*Brief*
For the entries below, repeat exactly each line starting with the one that contains "[Workspace] (272, 1123)" and going on through the one that contains "Verbal (750, 681)", and no others.

*Records to use*
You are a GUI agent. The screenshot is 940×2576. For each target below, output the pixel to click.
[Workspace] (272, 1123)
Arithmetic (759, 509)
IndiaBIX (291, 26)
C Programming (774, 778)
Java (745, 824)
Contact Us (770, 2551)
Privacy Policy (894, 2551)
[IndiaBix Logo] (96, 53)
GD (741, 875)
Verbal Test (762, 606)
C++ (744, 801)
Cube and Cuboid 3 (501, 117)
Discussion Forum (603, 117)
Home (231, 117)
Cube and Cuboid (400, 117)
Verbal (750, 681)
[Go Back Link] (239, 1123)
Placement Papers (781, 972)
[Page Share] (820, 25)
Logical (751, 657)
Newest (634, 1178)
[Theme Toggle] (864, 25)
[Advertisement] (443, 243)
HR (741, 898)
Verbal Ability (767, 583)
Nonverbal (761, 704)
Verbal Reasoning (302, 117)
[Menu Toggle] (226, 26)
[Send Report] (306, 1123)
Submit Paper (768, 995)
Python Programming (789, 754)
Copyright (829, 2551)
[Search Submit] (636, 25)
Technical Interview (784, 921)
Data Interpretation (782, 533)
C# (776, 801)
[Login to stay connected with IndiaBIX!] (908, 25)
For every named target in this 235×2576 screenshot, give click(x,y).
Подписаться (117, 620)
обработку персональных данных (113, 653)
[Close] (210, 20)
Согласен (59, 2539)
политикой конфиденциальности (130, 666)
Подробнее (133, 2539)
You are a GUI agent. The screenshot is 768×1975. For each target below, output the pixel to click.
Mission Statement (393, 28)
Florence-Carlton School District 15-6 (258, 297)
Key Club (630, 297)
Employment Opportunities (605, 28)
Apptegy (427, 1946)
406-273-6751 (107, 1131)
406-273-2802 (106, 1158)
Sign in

*Answer to the exercise*
[Workspace] (272, 1123)
Arithmetic (759, 509)
IndiaBIX (291, 26)
C Programming (774, 778)
Java (745, 824)
Contact Us (770, 2551)
Privacy Policy (894, 2551)
[IndiaBix Logo] (96, 53)
GD (741, 875)
Verbal Test (762, 606)
C++ (744, 801)
Cube and Cuboid 3 (501, 117)
Discussion Forum (603, 117)
Home (231, 117)
Cube and Cuboid (400, 117)
Verbal (750, 681)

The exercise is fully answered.